Enrichables Pesto Pizza
Ingredients
- Pizza Dough
- 1½ cups (375 mL) flour, plus additional as needed
- 4 scoops Enrichables Pea Protein
- 1½ tsp (7 mL) baking powder
- ½ tsp (2 mL) salt
- ¼ tsp (1 mL) baking soda
- 1 cup (250 mL) 2% plain low-fat Greek yogurt
- Pesto (see cook's tip)
- 1 oz. (30 g) Parmesan cheese
- 2 cups (500 mL) loosely packed fresh basil leaves
- ¼ cup (60 mL) pine nuts, toasted
- 1 garlic cloves
- ⅓ cup (75 mL) olive oil
- ⅛ tsp (0.5 mL) salt
- ⅛ tsp (0.5 mL) ground black pepper
- 4 scoops Enrichables Kale Fiber
- 4 oz. (125 g) part-skim mozzarella cheese (1 cup/250 mL)
- Optional toppings: sliced cherry tomatoes, sliced bell peppers, arugula
Directions
Preheat the oven to 450°F (230°C)
In large bowl, combine dry ingredients; mix well. Stir in yogurt and Enrichables Pea Protein; mix until combined (mixture will look dry).
Turn dough out onto lightly floured surface. Knead dough 4 minutes, sprinkling with additional flour as needed. Shape dough into a ball.

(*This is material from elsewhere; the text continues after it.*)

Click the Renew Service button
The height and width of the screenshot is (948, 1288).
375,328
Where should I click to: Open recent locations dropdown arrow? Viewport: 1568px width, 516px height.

Roll dough into a 12” (30-cm) circle on a Pastry Mat using a lightly floured Baker’s Roller®. Brush Rockcrok® Grill Stone with oil and transfer the dough onto the grill stone. Roll out dough to edges. Pierce entire surface of dough using pastry tool.
- Bake crust on the lowest rack of the oven for 14-16 minutes or until crust is golden brown.
Grate the Parmesan with the Microplane® Adjustable Fine Grater and the mozzarella with the Microplane® Adjustable Coarse Grater.
Place basil, pine nuts, and garlic in Manual Food Processor; cover and pump handle until finely chopped.
Add oil, Parmesan, salt, and black pepper; process to desired consistency, removing lid and scraping down sides of bowl as necessary using Mini Mix ‘N Scraper®.
Carefully remove the blade and stir in the Enrichables Kale Fiber.
Remove stone from the oven and top with the pesto, mozzarella, and optional toppings. Bake for 6-9 minutes or until the crust is deep golden brown.
Yield:
- 6 servings
Nutrients per serving:
US Nutrients per Serving: Calories 380, Total Fat 22 g, Saturated Fat 5 g, Cholesterol 20 mg, Sodium 620 mg, Carbohydrate 29 g, Fiber 3 g, Sugars 2 g, Protein 18 g
Cook's Tips:
You can substitute the pesto with 1 package (7 oz./200 g) prepared basil pesto.